Gluten holds moisture and binds food, so when you remove this, things start to unravel. This is why it is so important to include a binder when using gluten-free flours so the end result will be successful. It seems to be best to use two or more gluten-free flours together when substituting them for wheat flour. A mixture of gluten-free flours gives a better texture and flavor than just one on its own. When baking it is good to have two grainy or crumbly flours and a binding one. But there are some recipes that will work well with only one flour.

Choose 2 of the crumbly or grainy flours:

  1. Amaranth
  2. Coconut
  3. Corn
  4. Rice
  5. Millet

Notes:

1. Good flavour for cakes, biscuits and pancakes. Always needs a binding flour with it. Needs to be soaked overnight in something acidic, like yoghurt, or lemon juice and water.

2. This is a fairly new flour. You can make your own with dessicated coconut processed in a food processor

3. Cornmeal needs to be soaked in lime water, rather than acids. Corn starch or flour can be blended with cornmeal to make corn breads or muffins. Corn is a common allergen.

4. Some people find brown rice hard to digest. White rice is often used as it's easier to digest and rarely allergenic. It is pure starch and not high in nutrients. Either brown or white is good for thickening gravies, sauces and cream pies.
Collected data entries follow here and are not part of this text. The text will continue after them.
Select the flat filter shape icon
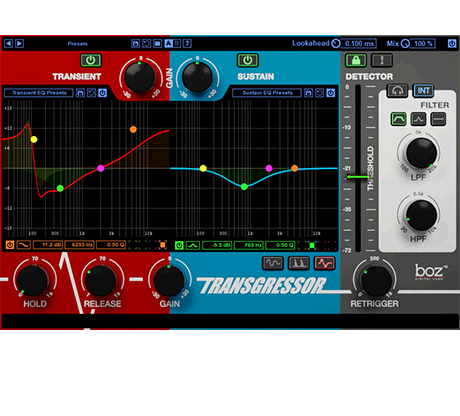This screenshot has height=416, width=460. click(438, 119)
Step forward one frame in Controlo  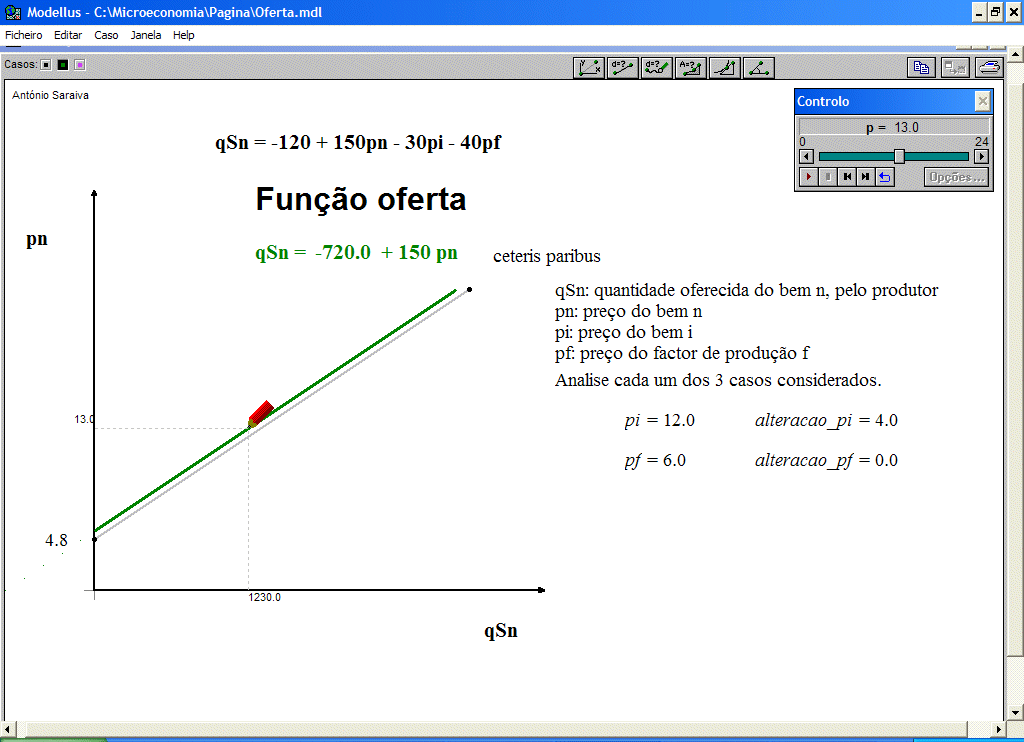point(865,177)
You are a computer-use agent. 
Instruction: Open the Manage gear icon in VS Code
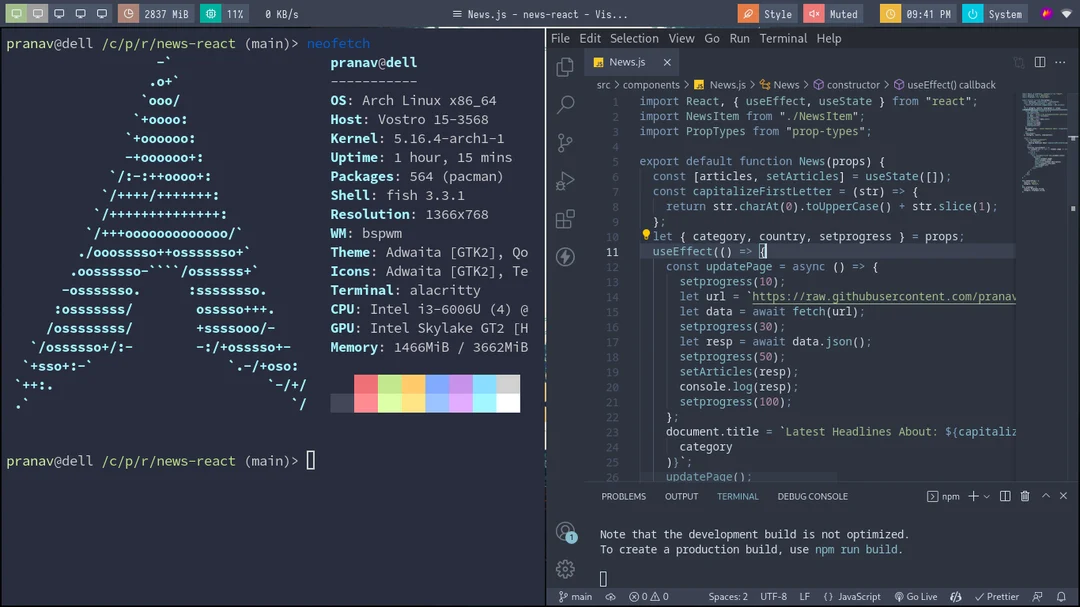click(x=564, y=568)
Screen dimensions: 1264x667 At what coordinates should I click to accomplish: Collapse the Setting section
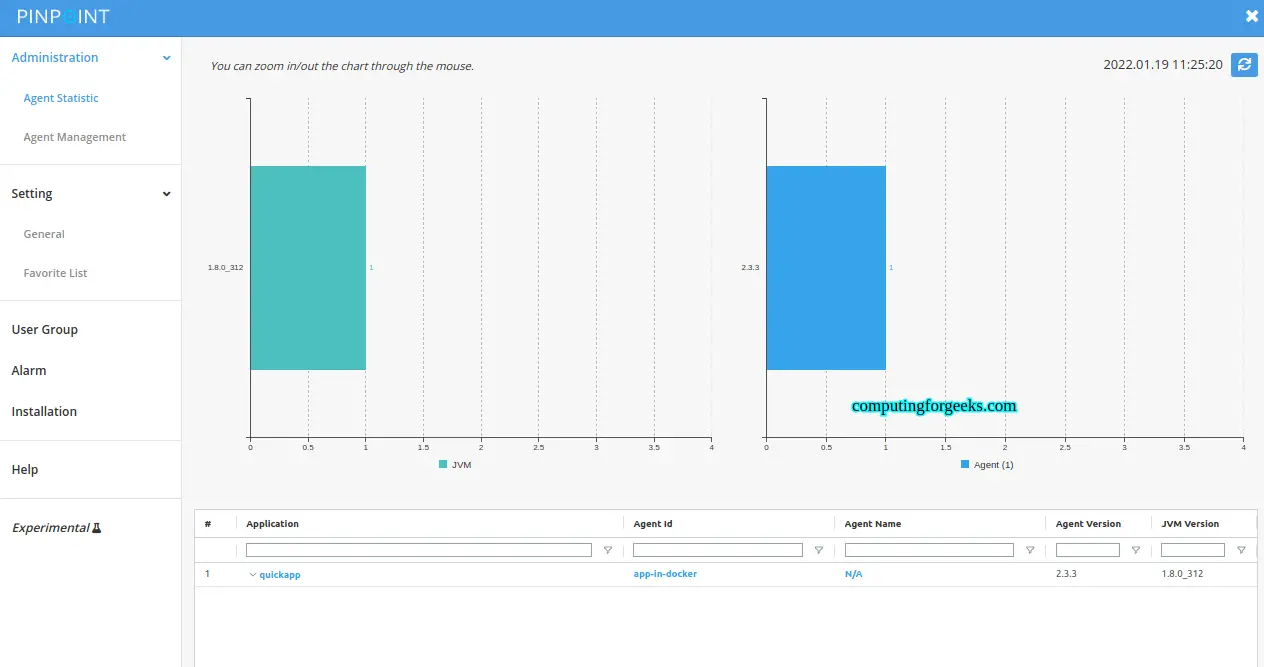(x=165, y=193)
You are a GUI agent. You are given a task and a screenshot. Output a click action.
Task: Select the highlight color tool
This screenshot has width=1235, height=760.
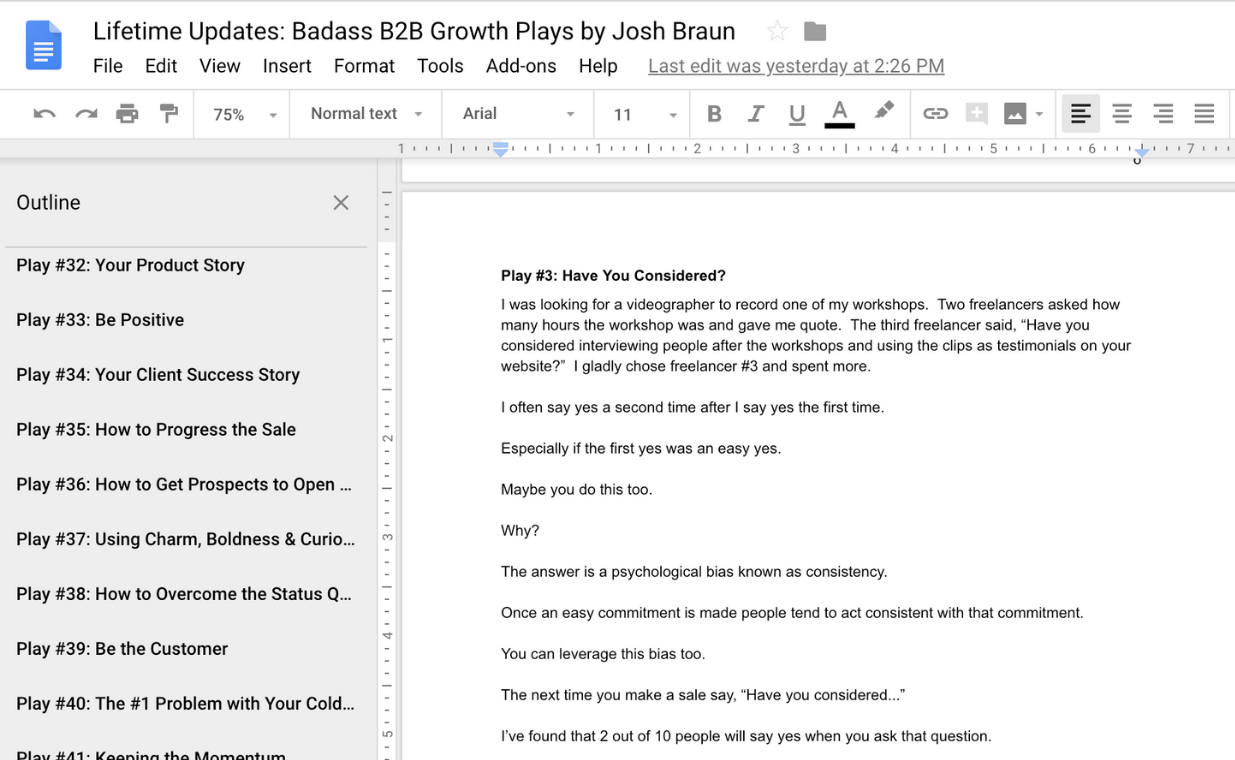coord(884,113)
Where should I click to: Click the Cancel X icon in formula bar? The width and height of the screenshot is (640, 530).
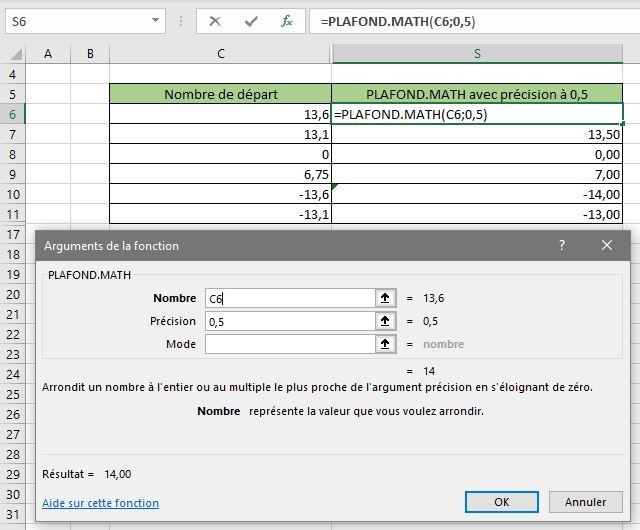pos(217,20)
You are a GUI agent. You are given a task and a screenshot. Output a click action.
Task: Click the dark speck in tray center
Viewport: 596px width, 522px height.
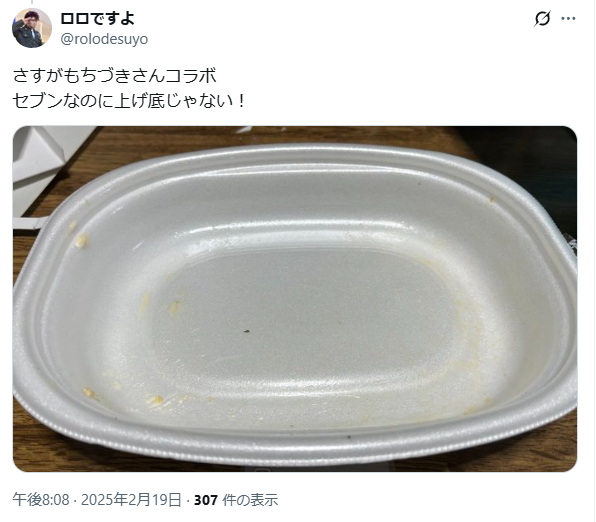click(247, 331)
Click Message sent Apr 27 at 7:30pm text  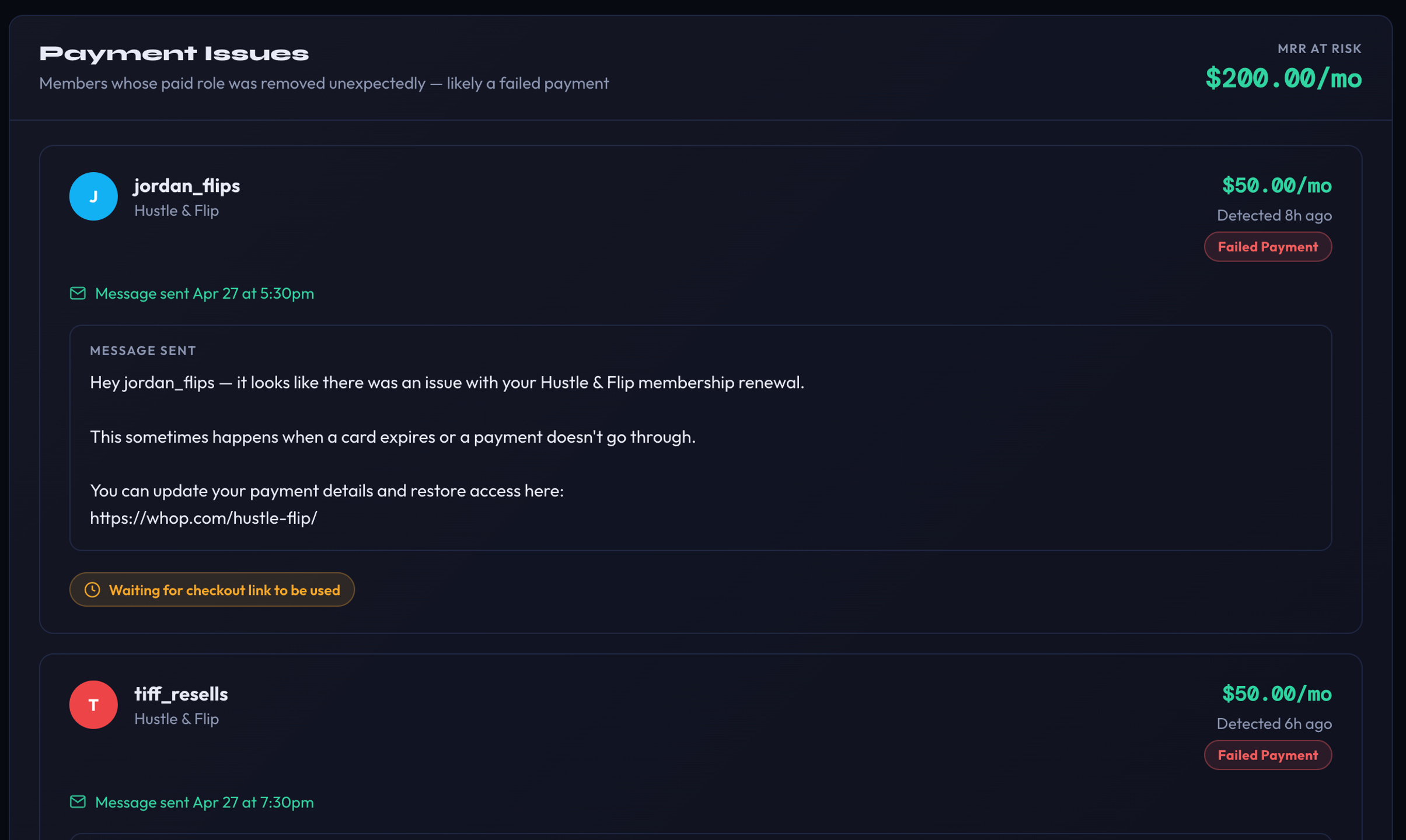tap(204, 802)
5. Tends to make breads dry and coarse so don't use more than 1/5 of the flour mixture.

NOT RECOMMENDED
Quinoa: Quinoa needs thorough rinsing, and at least 8 hours soaking before being cooked.

Add a binding flour:

  1. Buckwheat
  2. Arrowroot
  3. Tapioca flour
  4. Potato starch
  5. Potato flour
  6. Pea or pulse flours

Notes:

1. Buckwheat groats can be sprouted, dried and then ground into flour that doesn't need further soaking. But if you use ready bought flour, it will need to be soaked in something acid. Use in small amounts as it has a strong flavor and is sometimes difficult to digest.

2. Easy to digest, and the most nutritious of the white flours as it is not refined. A superior thickener.

3. Imparts the "chew factor," excellent used in small quantities. Also good for coating anything that's going to be fried. Again a refined starch and not high in nutrients.

4. Excellent for baking when used with other flours. It is a good thickening agent for cream soups. A refined starch and not high in nutrients.

5. Potato flour is different from potato starch.

6. Use in small quantities only, as they are better soaked.

NOT RECOMMENDED
Soy: Many gluten-free recipes use soy, but soy contains high levels of anti-nutrients and is difficult to digest.

And/or use 1-2 of these binders:

  1. Egg
  2. Guar gum
  3. Xantham gum
  4. Flaxseed "gel"
  5. Sago

Notes:

3. Some people react to guar gum, so xantham is better. If still no go, try without it, it will just be a little heavier.

5. Good egg replacer in baking: Simmer 1/4 cup flax seeds in 3/4 cup water for 5-7 mins, till thick. Strain the seeds out in a cheesecloth lined strainer --you'll need to squeeze it. Use 4 tablespoons for 1 egg. For extra lightness, whip the "gel" and fold through at the end of mixing.

Add 1-2 of these for flavor & texture & lower carbs (optional):

  1. Ground sesame seeds
  2. Ground flaxseed
  3. Ground crispy nuts
  4. Ground almonds

Notes:

1. Makes a nice pizza base, with some flaxseed and beaten eggs.

2. Small amounts are nice in gluten-free bread

4. Many gluten-free recipes use ground almonds, but they are not soaked so the enzyme-inhibitors aren't neutralized. Crispy nuts ground yourself are better. Macadamias and almonds are good for a neutral flavor.

This article appeared in Wise Traditions in Food, Farming and the Healing Arts, the quarterly magazine of the Weston A. Price Foundation, Summer 2006.